= Written task =
Reproduce all of the material below line for line, changing nothing.

[Word and element location material]

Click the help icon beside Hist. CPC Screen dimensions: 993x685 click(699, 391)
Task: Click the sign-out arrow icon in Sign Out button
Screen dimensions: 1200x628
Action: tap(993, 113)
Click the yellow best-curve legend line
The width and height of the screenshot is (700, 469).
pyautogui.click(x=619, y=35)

= Result of this exercise =
Click the help icon beside Hist. CPC Screen dimensions: 993x685 click(699, 391)
Task: Click the sign-out arrow icon in Sign Out button
Screen dimensions: 1200x628
Action: tap(993, 113)
Click the yellow best-curve legend line
The width and height of the screenshot is (700, 469).
pyautogui.click(x=619, y=35)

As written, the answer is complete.